### Required action
Copy task, pictures excluded: set down exactly the lines from the one containing "This screenshot has width=873, height=835." to the end of the data below.

### Supplied data
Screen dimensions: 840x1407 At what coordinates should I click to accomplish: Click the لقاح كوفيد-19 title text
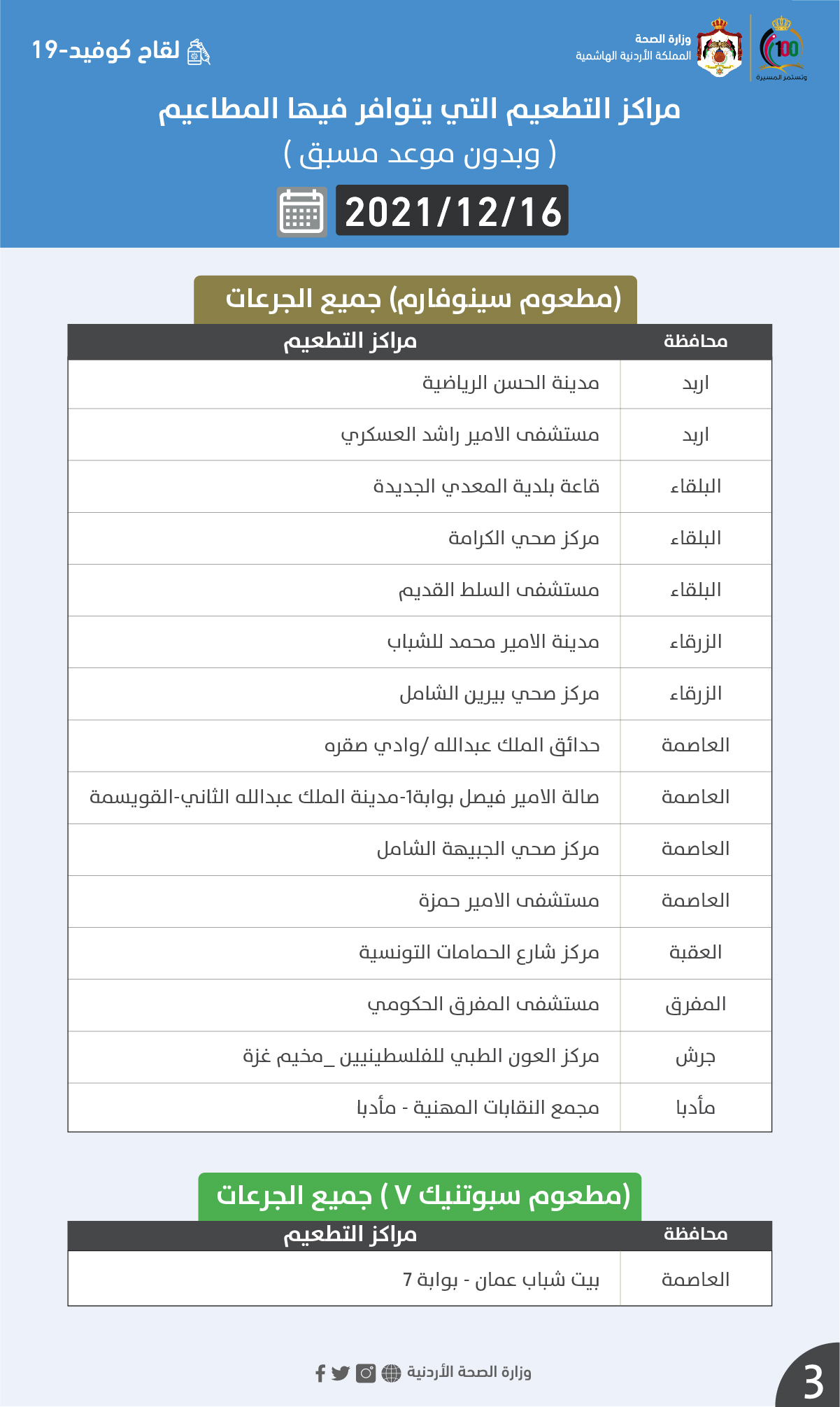(106, 50)
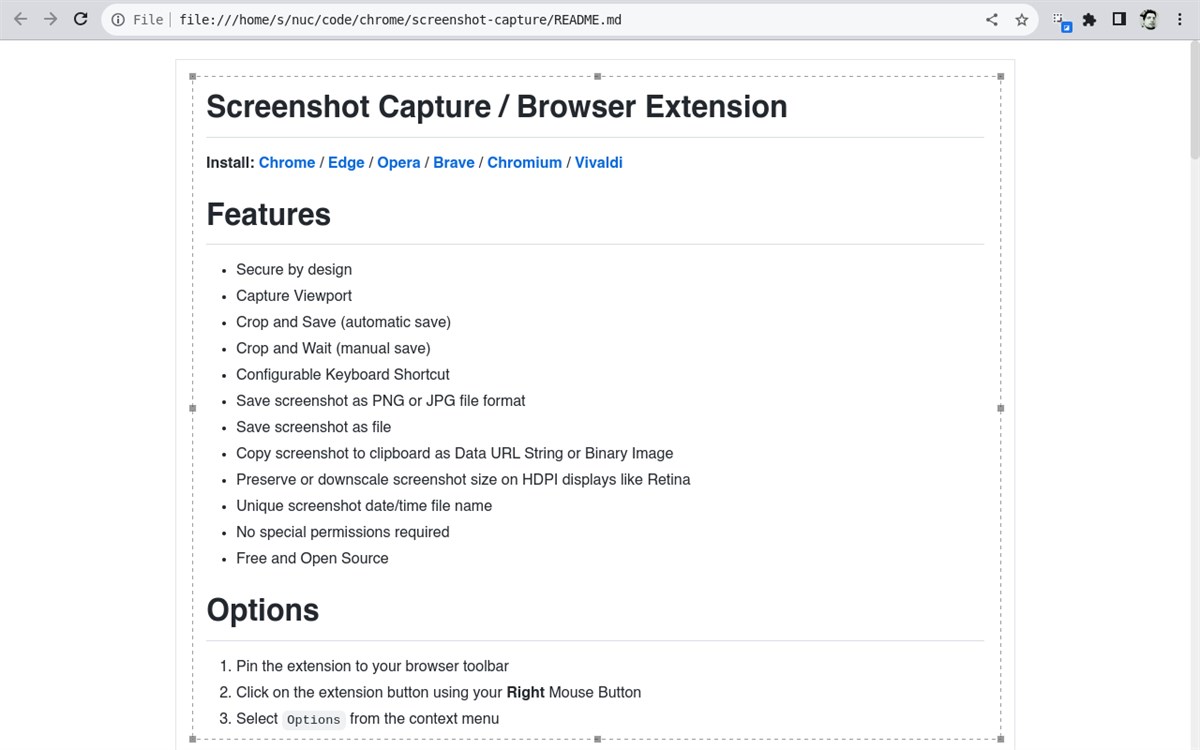Viewport: 1200px width, 750px height.
Task: Reload the README.md page
Action: (80, 19)
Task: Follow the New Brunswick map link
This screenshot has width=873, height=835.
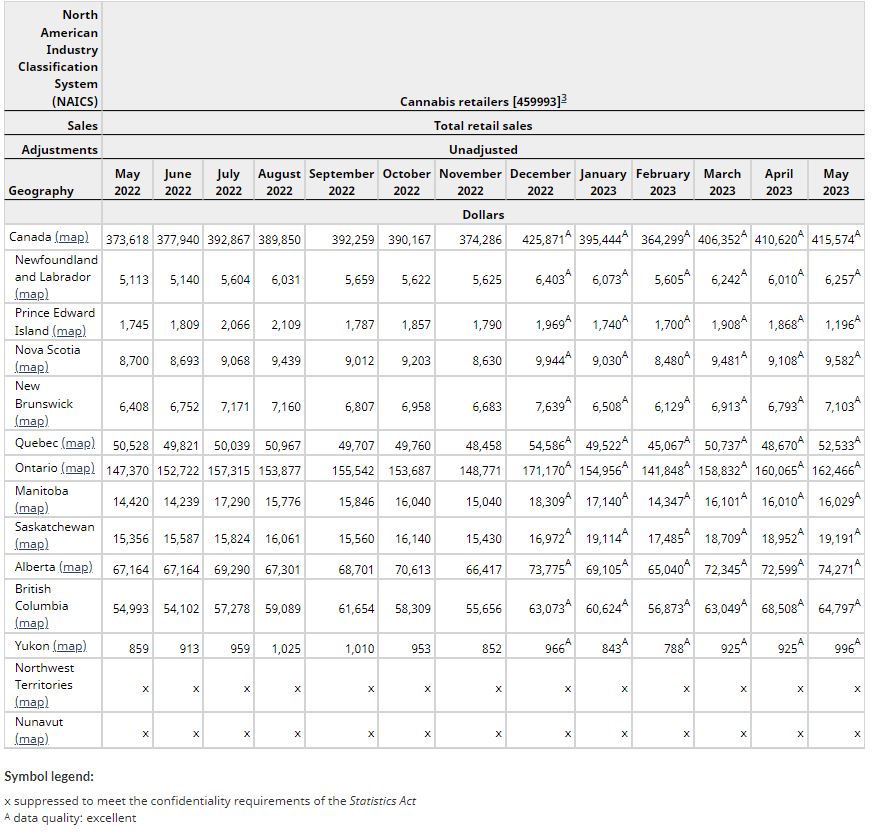Action: tap(32, 421)
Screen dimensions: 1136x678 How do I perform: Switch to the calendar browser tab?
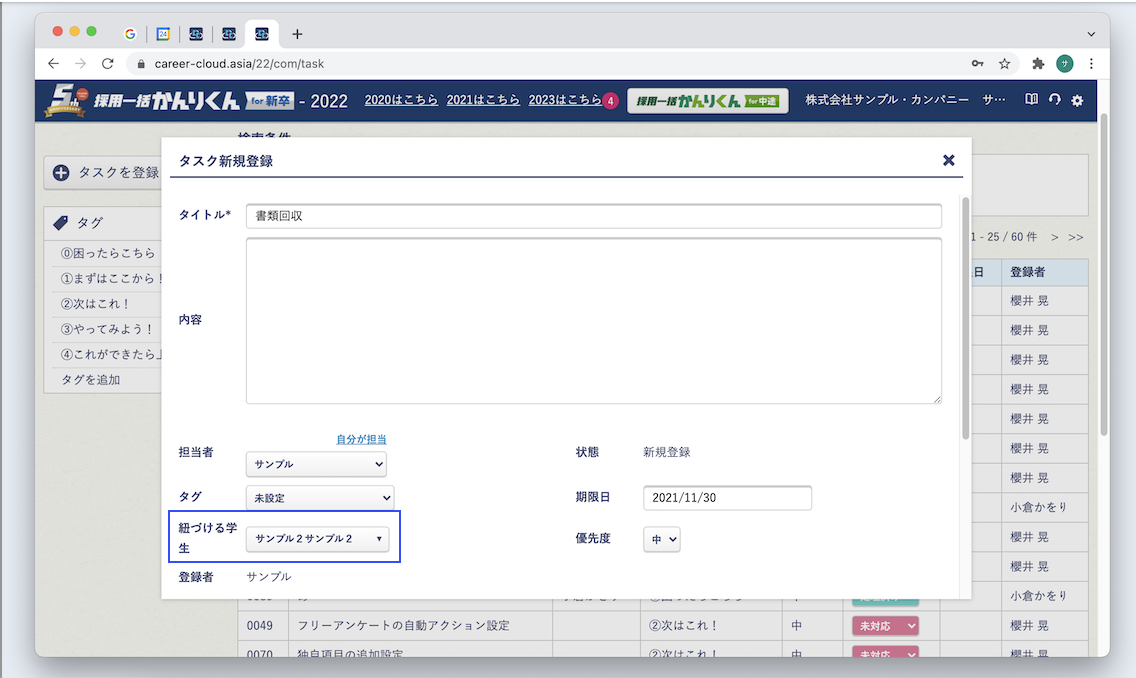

### Answer for this exercise
This screenshot has width=873, height=835.
Action: tap(32, 421)
Screen dimensions: 1136x678 How do I perform: Switch to the calendar browser tab?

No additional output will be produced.